I'm having an odd problem with link aggregation between an ESXi 5 host and a 3COM Baseline 2924-SFP Plus switch. This is a standalone ESXi host with a dual-port NIC card. The networking is set up with the management network and the VM Network on the same virtual switch. I set up the ESXi host for static link aggregation as per the Etherchannel link aggregation article in the knowledgebase: Sample configuration of EtherChannel / Link Aggregation Control Protocol (LACP) with ESXi/ESX and Cisco/HP switches (1004048).
On the 3COM switch, I created a static link aggregation group of two ports. The parameters on the switch for these ports are:
STP - enabled
Port Fast - disabled
Root Guard - disabled
Port State - Forwarding
Port Role - Designated
RSTP Link Type - Auto
Duplex Mode - Full
Flow Control - disabled
I'm not a switch maven, so I don't know what all of these parameters mean, but it's set up the same as all of the other ports on the switch.

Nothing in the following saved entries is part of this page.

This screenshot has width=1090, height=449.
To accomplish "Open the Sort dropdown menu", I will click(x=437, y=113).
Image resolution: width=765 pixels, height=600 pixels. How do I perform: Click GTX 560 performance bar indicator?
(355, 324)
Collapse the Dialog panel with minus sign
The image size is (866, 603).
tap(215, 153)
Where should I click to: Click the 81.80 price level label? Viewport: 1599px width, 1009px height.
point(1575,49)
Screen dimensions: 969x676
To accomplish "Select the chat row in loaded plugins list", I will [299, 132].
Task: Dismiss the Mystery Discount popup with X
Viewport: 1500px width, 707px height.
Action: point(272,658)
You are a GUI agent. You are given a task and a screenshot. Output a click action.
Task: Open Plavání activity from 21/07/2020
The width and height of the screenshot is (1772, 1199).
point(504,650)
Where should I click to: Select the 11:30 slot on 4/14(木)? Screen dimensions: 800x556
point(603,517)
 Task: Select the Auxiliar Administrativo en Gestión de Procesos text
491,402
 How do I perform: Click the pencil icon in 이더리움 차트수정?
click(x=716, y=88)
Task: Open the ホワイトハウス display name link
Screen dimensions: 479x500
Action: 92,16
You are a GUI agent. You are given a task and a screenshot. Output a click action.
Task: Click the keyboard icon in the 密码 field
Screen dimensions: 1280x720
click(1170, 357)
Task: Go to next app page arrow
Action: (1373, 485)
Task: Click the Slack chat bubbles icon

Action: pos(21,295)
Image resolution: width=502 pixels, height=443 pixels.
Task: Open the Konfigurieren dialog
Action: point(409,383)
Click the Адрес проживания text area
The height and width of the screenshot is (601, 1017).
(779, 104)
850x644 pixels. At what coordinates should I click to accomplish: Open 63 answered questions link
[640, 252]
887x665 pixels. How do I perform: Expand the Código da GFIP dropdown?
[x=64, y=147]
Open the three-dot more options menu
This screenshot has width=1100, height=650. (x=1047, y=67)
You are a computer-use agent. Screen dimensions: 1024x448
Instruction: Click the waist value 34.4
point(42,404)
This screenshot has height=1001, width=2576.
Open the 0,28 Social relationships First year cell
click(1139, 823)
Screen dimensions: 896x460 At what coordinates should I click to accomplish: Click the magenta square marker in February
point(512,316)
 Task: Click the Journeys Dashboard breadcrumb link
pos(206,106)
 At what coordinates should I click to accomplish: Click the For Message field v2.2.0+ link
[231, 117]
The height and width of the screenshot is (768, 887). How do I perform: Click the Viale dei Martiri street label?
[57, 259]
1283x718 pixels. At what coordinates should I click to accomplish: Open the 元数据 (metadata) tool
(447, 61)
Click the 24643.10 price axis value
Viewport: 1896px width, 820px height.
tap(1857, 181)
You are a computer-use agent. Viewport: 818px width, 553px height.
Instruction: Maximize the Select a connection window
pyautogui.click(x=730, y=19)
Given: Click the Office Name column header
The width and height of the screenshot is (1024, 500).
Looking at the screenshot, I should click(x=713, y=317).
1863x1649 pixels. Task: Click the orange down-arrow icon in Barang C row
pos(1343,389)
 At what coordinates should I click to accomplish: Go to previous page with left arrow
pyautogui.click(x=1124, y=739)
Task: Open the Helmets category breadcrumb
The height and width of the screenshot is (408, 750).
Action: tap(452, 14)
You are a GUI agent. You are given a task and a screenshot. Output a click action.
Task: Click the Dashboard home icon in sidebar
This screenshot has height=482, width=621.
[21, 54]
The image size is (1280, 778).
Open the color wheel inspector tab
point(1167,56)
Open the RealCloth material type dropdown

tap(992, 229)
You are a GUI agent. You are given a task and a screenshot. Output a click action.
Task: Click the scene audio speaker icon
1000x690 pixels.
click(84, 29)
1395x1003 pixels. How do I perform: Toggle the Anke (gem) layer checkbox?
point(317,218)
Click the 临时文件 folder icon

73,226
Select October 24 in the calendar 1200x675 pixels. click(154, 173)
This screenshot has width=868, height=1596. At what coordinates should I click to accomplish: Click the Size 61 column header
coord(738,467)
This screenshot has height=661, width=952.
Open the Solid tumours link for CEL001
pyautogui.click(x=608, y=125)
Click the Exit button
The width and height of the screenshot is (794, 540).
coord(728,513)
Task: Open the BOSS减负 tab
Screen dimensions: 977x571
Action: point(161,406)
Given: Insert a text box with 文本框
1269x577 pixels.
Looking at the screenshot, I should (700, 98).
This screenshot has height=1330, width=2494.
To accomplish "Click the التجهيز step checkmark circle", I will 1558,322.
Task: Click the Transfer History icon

The issue is that the management network becomes unavailable after a period of time. I can't connect to the host through any method and can't ping it. However, the virtual machines are operating normally and fully accessible. The other day, we did a test by disconnecting one of the ports from the switch, and the host became available again. Then I removed and recreated the LAG and was once again able to connect to the ESXi host through the VSphere client. I left a command line window open for a couple of hours constantly pinging the host IP address, and never saw a failed ping. However, a few days later I tried connecting to the host through VSphere again and got a connection error, and it won't ping again either.
I'm at a loss as to what's going on. Any ideas?
Note: Discussion successfully moved from VMware ESXi 5 to VMware vSphere™ vNetwork
hypercat wrote:
I'm at a loss as to what's going on. Any ideas?
The basic result is that the Link Aggregation is not working as it should and likely is incorrect all the time, but because of the specific ways the traffic is balanced across the links it could look like it is functional for "some" traffic and not for other.
Before actually starting any troubleshooting on the setup I would like to ask for the reasons of using the IP Hash load balancing option, in the sense that if you have some specific need for the small advantage this gives?
I don't understand the point of your question, but the answer is pretty much I'll take any advantage I can get. Perhaps you can explain in more detail what you mean by it being a "small advantage." It's entirely possible that I don't fully understand the pros and cons of link aggregation as related to VMWare.
hypercat wrote:
Perhaps you can explain in more detail what you mean by it being a "small advantage."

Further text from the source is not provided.